I’d wager the reason Apple pulled ADP in the UK in the first place was precisely so they could put out this very statement, thus implicitly acknowledging the UK demands are accurate, and putting those customers—and the rest of the world—on notice that something is going on there. They can’t say what, because of legal constraints, but: clearly UK-based, clearly related to end-to-end encryption. It’s left to us to draw the (obvious) conclusions.
Apple has a second, equally insidious problem though. If they were to concede to the UK’s preposterous demands for a secret backdoor to every device worldwide, every government that wants to spy on their citizens will pass—and enforce—similar laws. Clearly this would be untenable.
Yet, by defiantly disabling ADP in the UK, Apple provided every government in the world another path: apply the right pressure, and Apple will disable ADP for you.
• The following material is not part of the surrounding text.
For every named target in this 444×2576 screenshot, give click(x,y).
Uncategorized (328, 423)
You run the play, it’s in the playbook.
Am I being overly cynical or naïve to suggest this irrational request was a ploy from the UK to eliminate full end-to-end encryption and keep their current access?
Perhaps.
But I’ll suggest it anyway.
There’s a mistaken belief in some circles that Apple pulled all end-to-end encryption for UK customers. They haven’t. Only the data covered by Advanced Data Protection—an opt-in, off-by-default feature—is impacted by this move. Everything else that was previously end-to-end encrypted—passwords, health data, Messages in iCloud, and so on—remains end-to-end encrypted, but, the encryption key is stored with Apple, so while your data is E2EE, it’s also viewable by Apple—and therefore by governments. This is how everything worked before Advanced Data Protection was announced in December 2019. Which is to say, governments already had access to your iCloud data, in or out of the UK, unless you have ADP enabled.
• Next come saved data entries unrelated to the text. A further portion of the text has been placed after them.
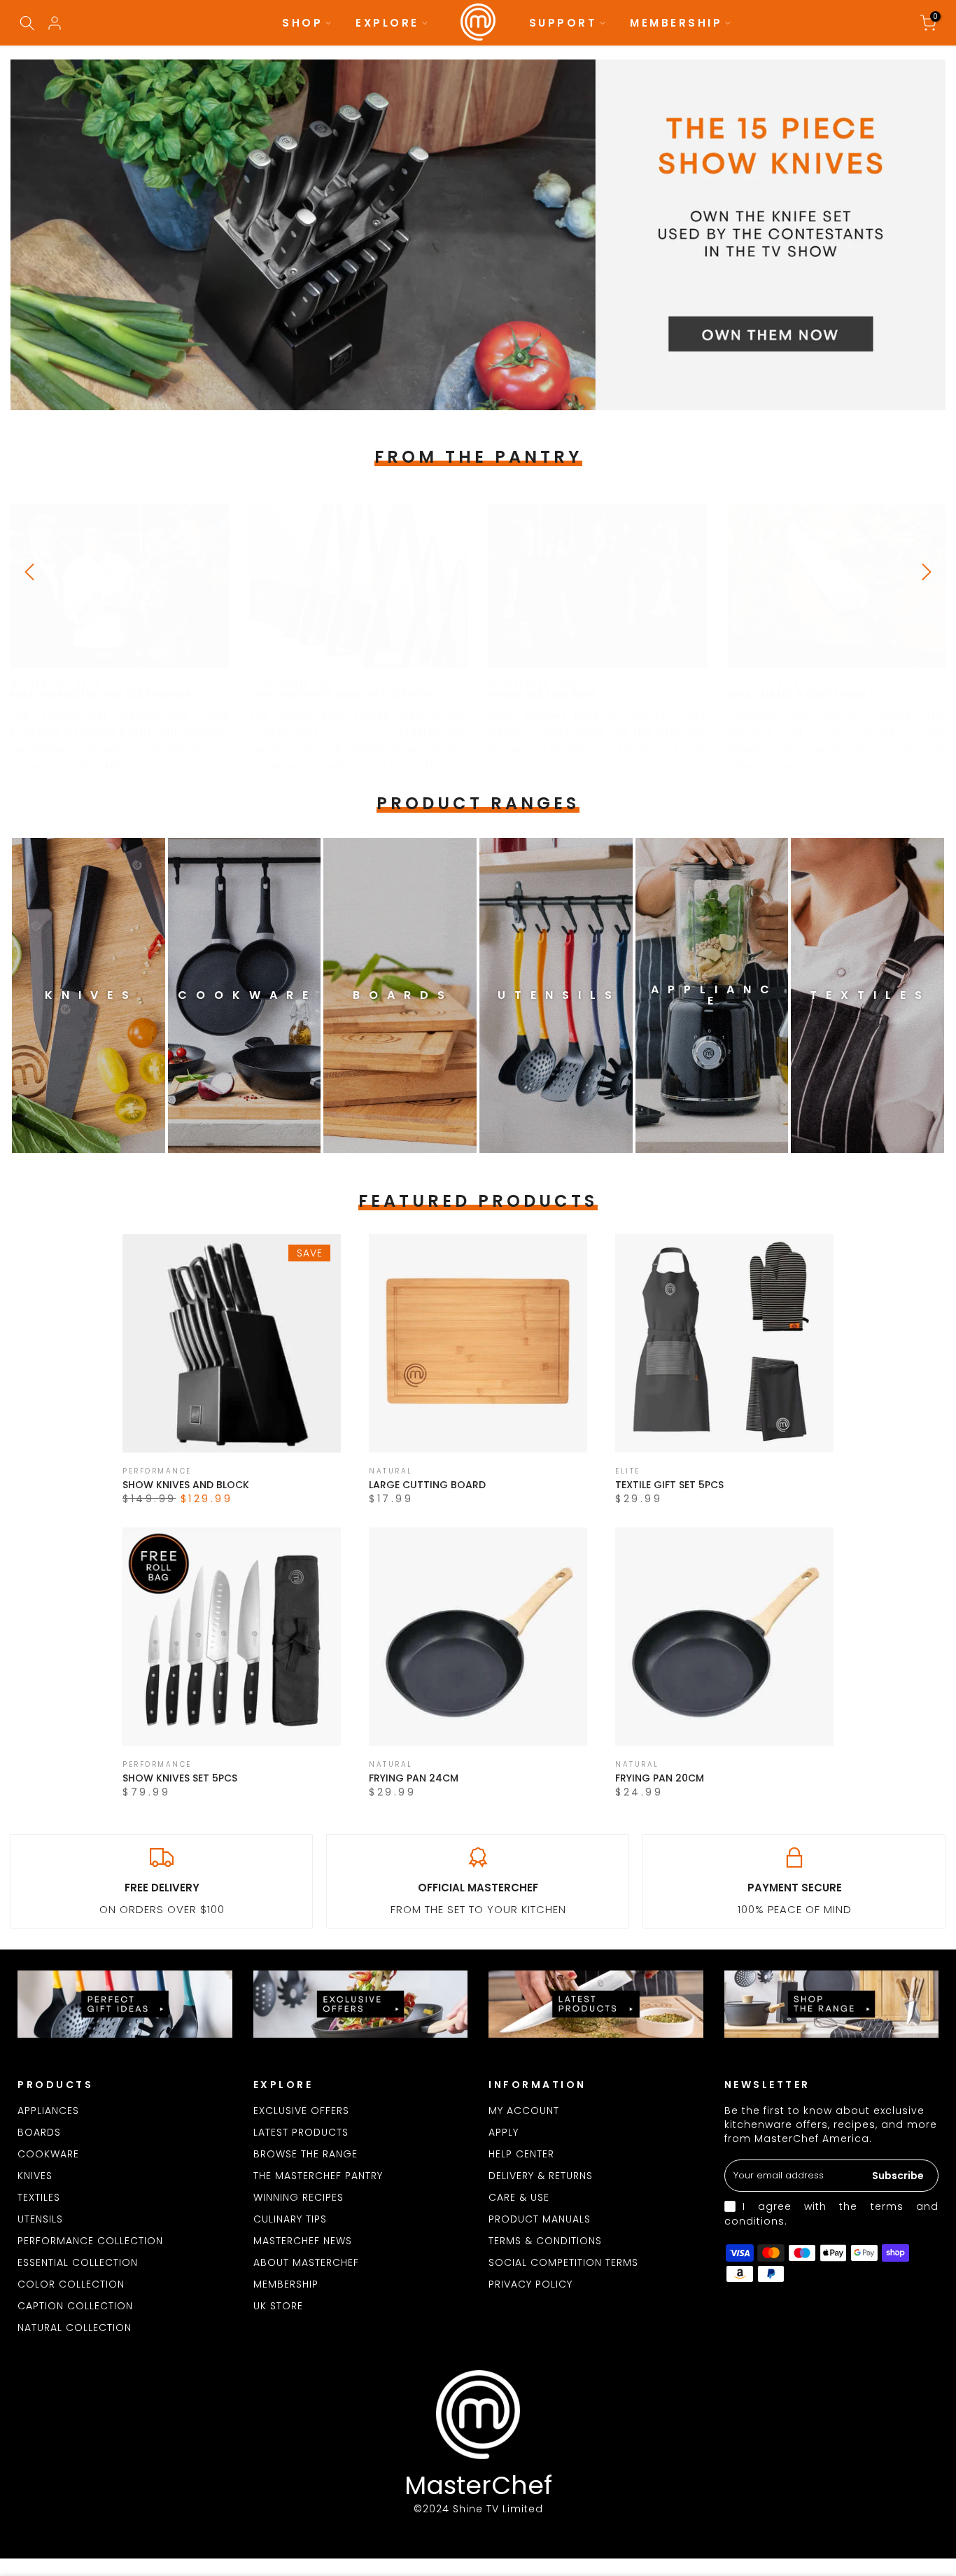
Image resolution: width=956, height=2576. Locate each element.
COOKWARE (48, 2154)
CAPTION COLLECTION (75, 2306)
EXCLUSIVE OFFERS (301, 2111)
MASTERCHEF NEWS (302, 2241)
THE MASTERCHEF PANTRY (318, 2176)
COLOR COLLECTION (71, 2284)
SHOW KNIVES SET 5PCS (179, 1778)
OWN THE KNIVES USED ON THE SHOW (341, 694)
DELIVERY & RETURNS (540, 2176)
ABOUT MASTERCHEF (306, 2262)
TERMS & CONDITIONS (545, 2241)
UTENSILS (40, 2219)
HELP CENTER (521, 2154)
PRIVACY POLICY (530, 2284)
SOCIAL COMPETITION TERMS (563, 2262)
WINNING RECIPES (298, 2197)
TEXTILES (38, 2197)
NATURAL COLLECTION (74, 2327)
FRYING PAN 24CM (413, 1778)
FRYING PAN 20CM (659, 1778)
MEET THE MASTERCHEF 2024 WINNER (100, 694)
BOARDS (39, 2132)
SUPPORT (563, 22)
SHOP (302, 22)
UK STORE (278, 2306)
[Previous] (31, 572)
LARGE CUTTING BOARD (427, 1485)
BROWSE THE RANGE (305, 2154)
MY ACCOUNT (523, 2111)
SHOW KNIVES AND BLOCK (185, 1485)
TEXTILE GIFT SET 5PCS (669, 1485)
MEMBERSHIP (676, 22)
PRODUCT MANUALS (539, 2219)
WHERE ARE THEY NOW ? (546, 694)
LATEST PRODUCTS (301, 2132)
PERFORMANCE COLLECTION (90, 2241)
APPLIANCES (48, 2111)
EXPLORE (387, 22)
Governments are desperately trying to forestall the move to full end-to-end encryption. The access they have today may not be comprehensive, but it gets them some of the most sensitive customer data, upon (legal) request.
The status quo ante doesn’t gain the UK any additional access, but—crucially—they don’t lose the access they currently have. Demanding secret entrée to every Apple device worldwide is so outrageous, it can’t have been their real goal. It’s looks like an intimidation tactic, one with such dire consequences that it simply could not be ignored. It is, in the end, a warning: Kill ADP, or “full iCloud access” will be the least of our demands.
I believe Apple would like nothing more than to be able to say “we have no way to grant access to customers’ data”. I’m confident they would make ADP the default if they could, and the reason they haven’t is primarily out of concern for their customers, who could lose access to their data if they lose access to their accounts or devices—the same reason I believe most customers haven’t enabled it (along with a naïve belief that only criminals are targeted by the government).
But keeping ADP opt-in rather making it the default may also act as a hedge against backdoor demands, buying Apple time to boost public support (and awareness) for stronger encryption options.
But here’s Apple’s conundrum: They’re subject to the laws of the countries in which they operate, and those countries hold surprising sway over them, because, as I noted in my earlier piece:
… governments are recognizing they can coerce Apple via threats of sales bans, catastrophic fines, or tariffs.
Or, I’ll add, existential attacks on a fundamental Apple value.
My wish would be for Apple to take itself out of the E2EE equation completely: enable Advanced Data Protection by default. Once enabled, Apple can’t disable it—only the customer can do so. Apple can throw up their hands when approached by an overreaching government: Sorry, old chap, nothing we can do. Pip pip, cheerio.
I know they’d never do this, though. It’s a provocative move, one likely to trigger immediate legal backlash. Even with privacy, I doubt there’s a bright red line that Apple would never cross and would make them walk away from a market. Principles usually take a backseat to profits, eventually. Apple remains subject to government coercion until and unless they’re willing give up money—an action I seriously doubt they’d ever take. And governments know it.